Communication via the data channel of a time-controlled distributed computer system can also be event-controlled at specific time intervals, which means random events and processes can arbitrarily occupy the data channel in certain well defined time intervals (time slots), but occupation of the data channel for information exchange between the computing nodes of the distributed computer system is strictly scheduled in other time intervals. This means that in the time spaces not provided for event-driven execution of functionality on the computing nodes and communication between the computing nodes, precisely stipulated computing nodes may only send precisely defined messages for precisely defined purposes at precisely defined times, and can also do this with certainty, since event-driven data exchange at these times is suppressed between nodes. Because of these properties, time-controlled distributed computer systems are especially suited for implementation of time-discrete scanning systems, which are based on a strictly periodic sequence of receipt of actual input values (especially from other computing nodes), calculation of output value/signals and release of the output value.
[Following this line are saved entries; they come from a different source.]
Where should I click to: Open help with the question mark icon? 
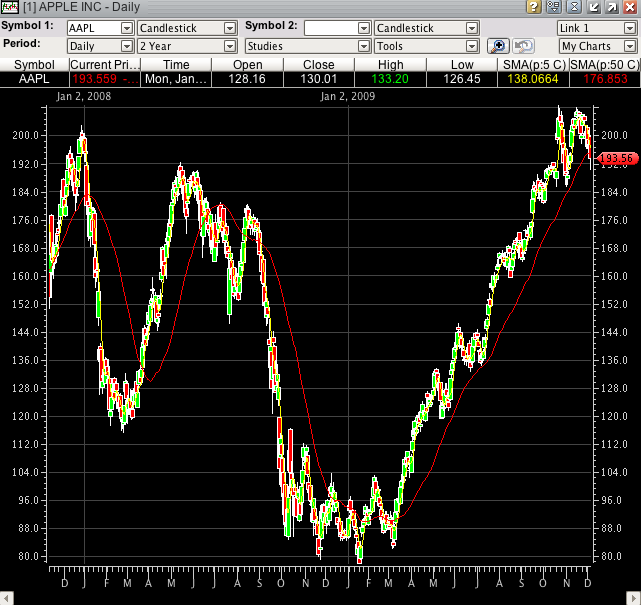click(x=535, y=7)
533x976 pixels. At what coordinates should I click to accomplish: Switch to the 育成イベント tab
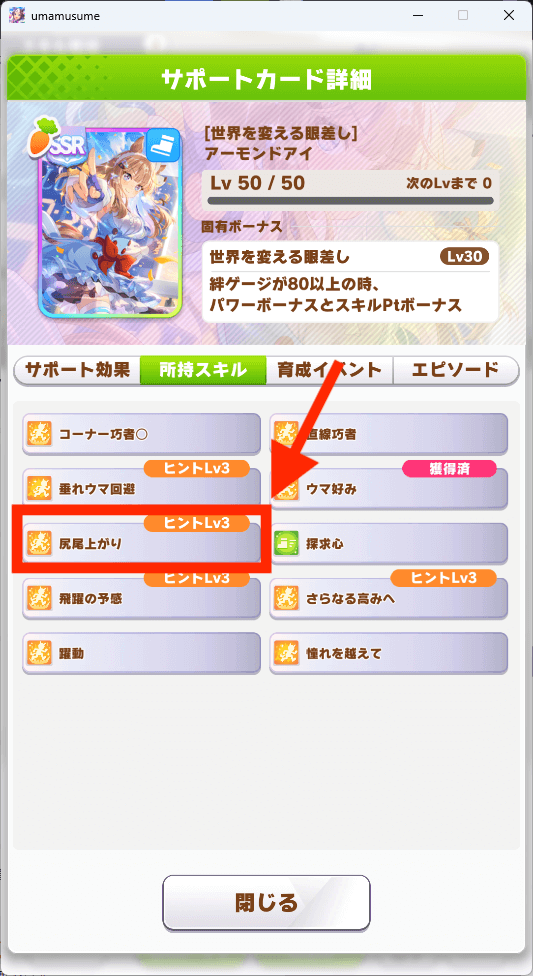tap(329, 370)
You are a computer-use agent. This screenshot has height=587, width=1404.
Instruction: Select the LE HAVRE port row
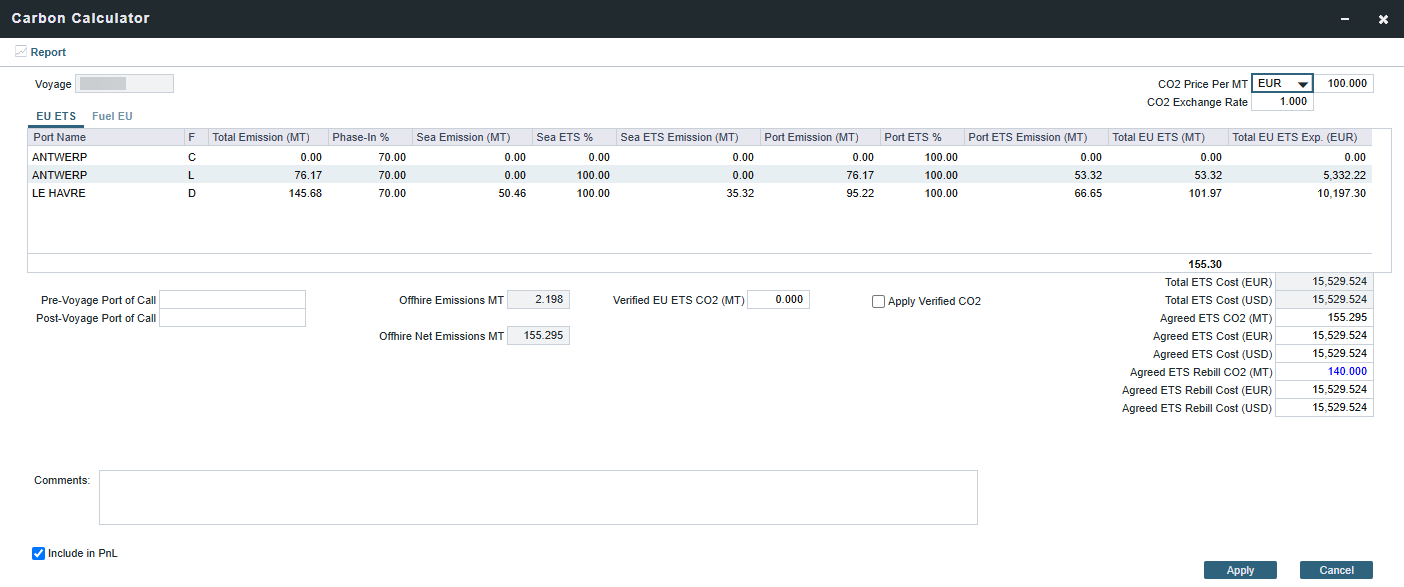[x=699, y=194]
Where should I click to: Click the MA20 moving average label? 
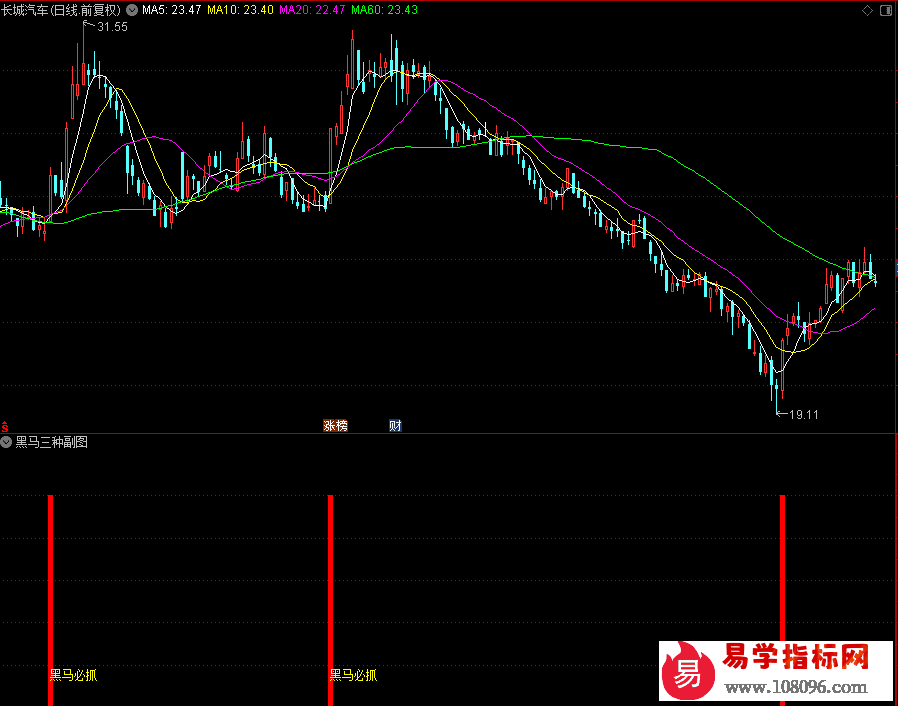(x=312, y=10)
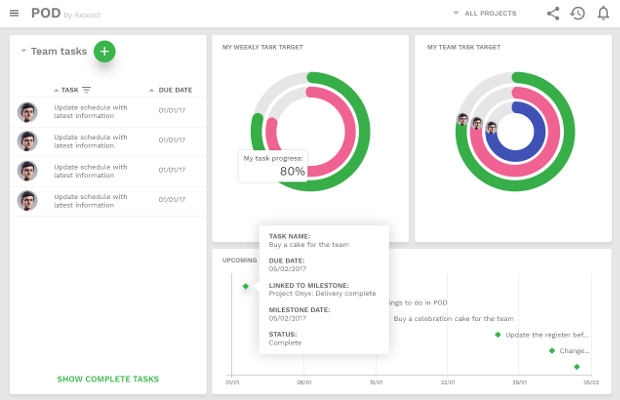Open the hamburger navigation menu

(14, 14)
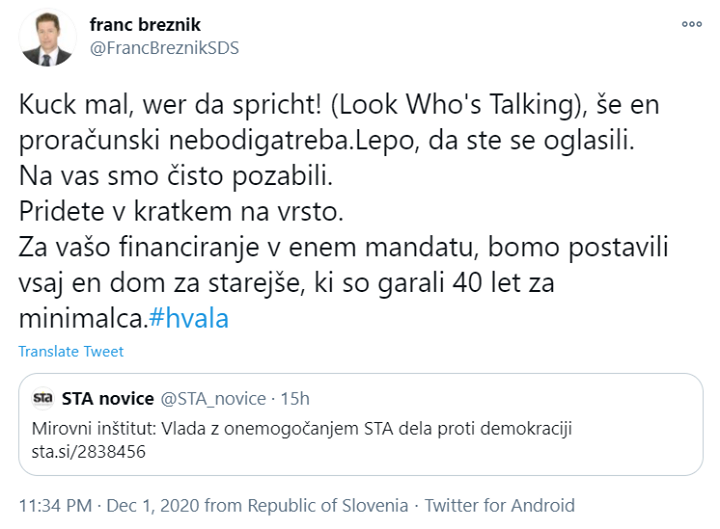Click the @STA_novice handle

click(x=212, y=399)
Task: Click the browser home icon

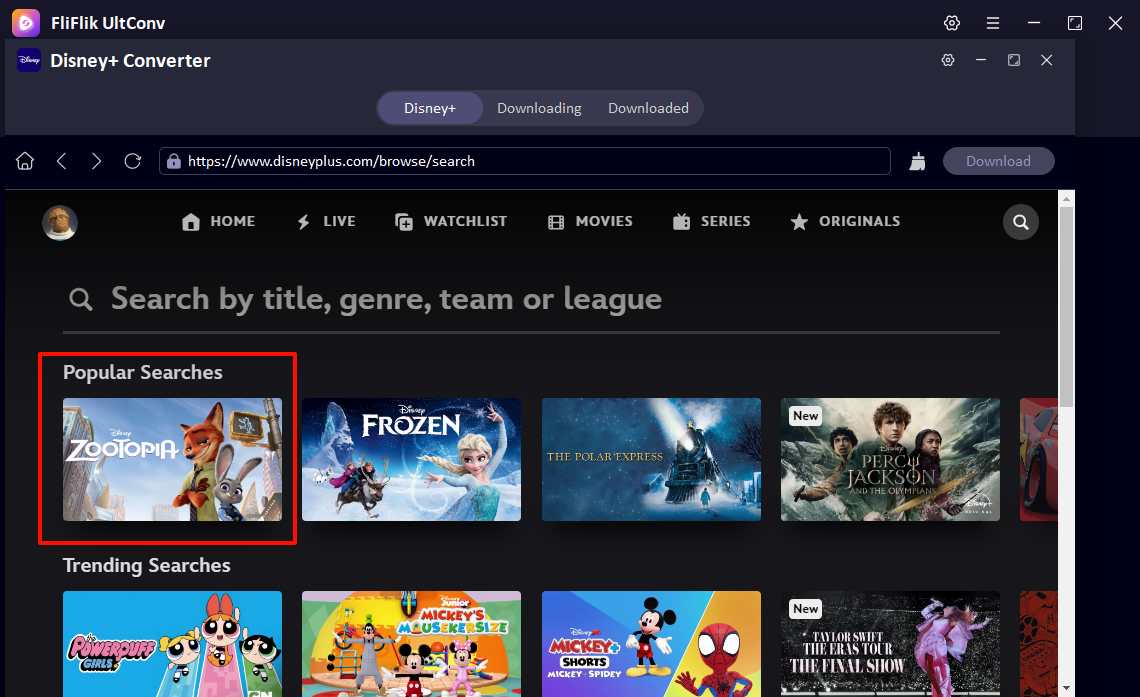Action: tap(25, 161)

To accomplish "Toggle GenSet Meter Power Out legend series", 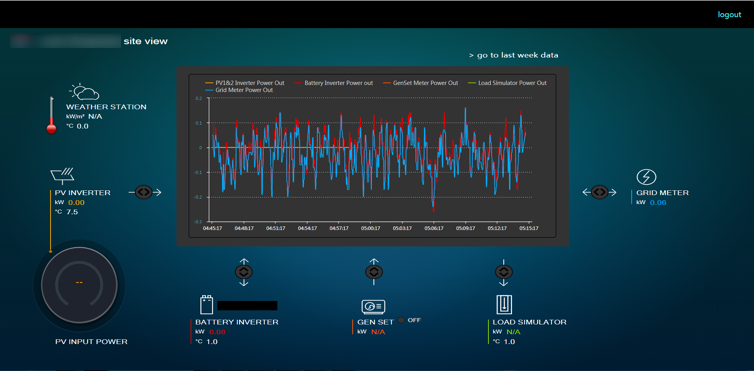I will tap(421, 83).
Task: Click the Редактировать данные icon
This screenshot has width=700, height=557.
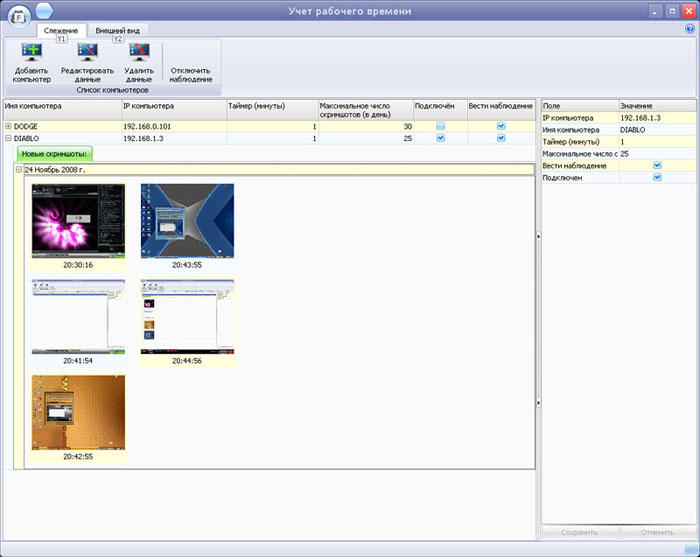Action: pos(87,53)
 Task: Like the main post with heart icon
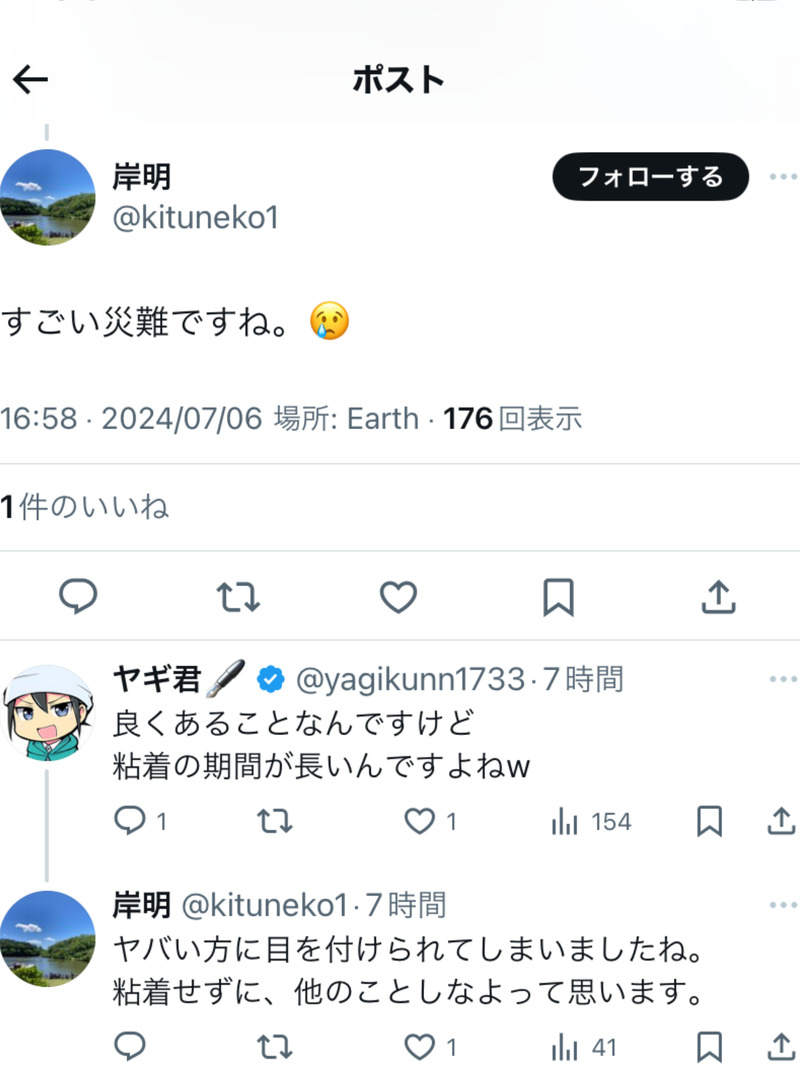[398, 597]
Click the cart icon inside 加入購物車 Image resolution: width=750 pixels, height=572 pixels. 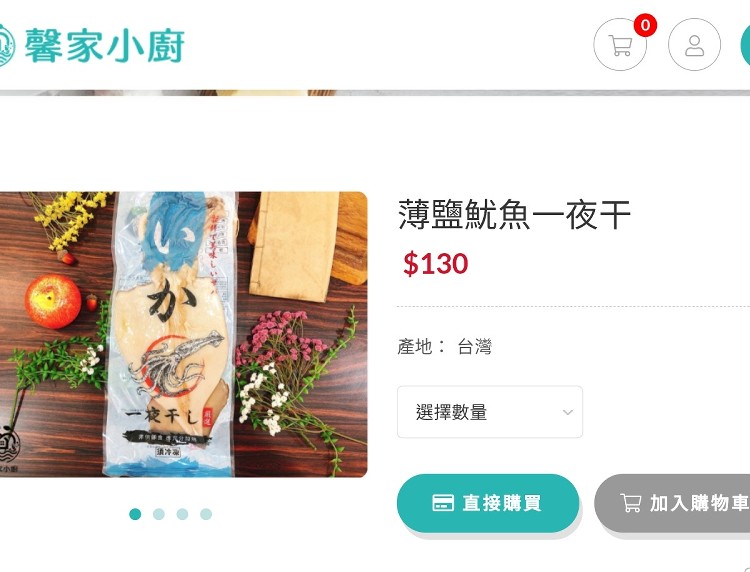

Stipulation of the time behavior of the time-controlled computer system ordinarily occurs through a schedule, in which it is precisely established which elements of the distributed computer system execute which elements of the functionality to be performed by means of the computer system in which specific time sequence.
It can easily be imagined that the design of such a schedule, based on the enormous number of degrees of freedom, in order to assign functional elements—i.e., partial functions-structural elements—i.e., computing nodes or subunits of a computing node—or in order to arrange functional elements in time relative to each other, represents a problem that is extremely difficult to grasp and solve, especially when not just any valid solution is to be found for the schedule from the set of all possible solutions, but an optimal solution according to specified criteria.
For example, it is known from the prior art to provide a graphic planning editor to facilitate the design of such a schedule, which makes it possible to graphically relate the individual structural and functional elements of the distributed computer system being planned and bring it into an overall time schedule, in which planning, however, is additionally supported by a so-called worst case execution time analysis (WCET analysis), whose result is the statement of the required time to execute a functionality (application, communication) on a specific computing node (Ringler, T: “Development Tool for Time-controlled Systems,” Automotive Engineering Partners, June 2001, pages 54-56).
It is also known to use genetic algorithms for automatic creation of an optimized schedule (DE 102 11 517 A1). The method then starts from a possible solution for a schedule and varies it by several random processes. The additional possible solutions obtained from these random processes for the schedules are subjected to quality evaluation, in which the most appropriate schedule or schedules are then subjected to further random variation, evaluation and selection. By continuing this process, starting from an arbitrary and complete initial solution, i.e., a solution that includes all elements of the time-controlled distributed computer system, as well as its functionality, continuously “better” solutions are found, until the search process is finally interrupted. A drawback in the method, for example, is that one or more (complete) solutions for the schedule must be available as starting point of optimization, in which case no evaluation of the starting solution is possible, and it is also questionable how the starting solution is to be found.